(Stored data entries)

------------------------

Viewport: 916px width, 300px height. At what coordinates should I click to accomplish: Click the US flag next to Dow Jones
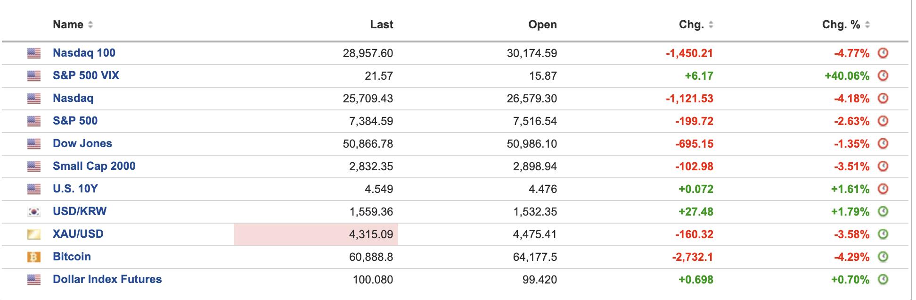34,144
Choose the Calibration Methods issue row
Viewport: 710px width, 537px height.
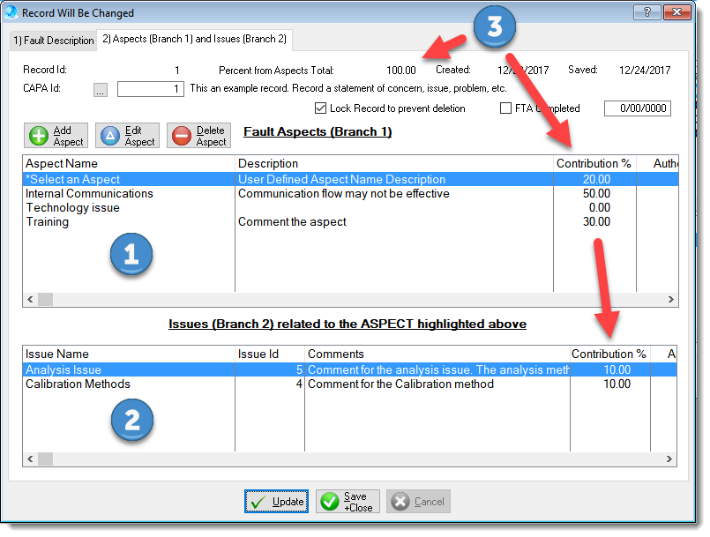(78, 384)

------------------------

### Task requirements
Without the pictures, return all the entries above exactly as they stand.

### Your response
Viewport: 916px width, 300px height. At what coordinates should I click to accomplish: Click the US flag next to Dow Jones
34,144
Choose the Calibration Methods issue row
Viewport: 710px width, 537px height.
(78, 384)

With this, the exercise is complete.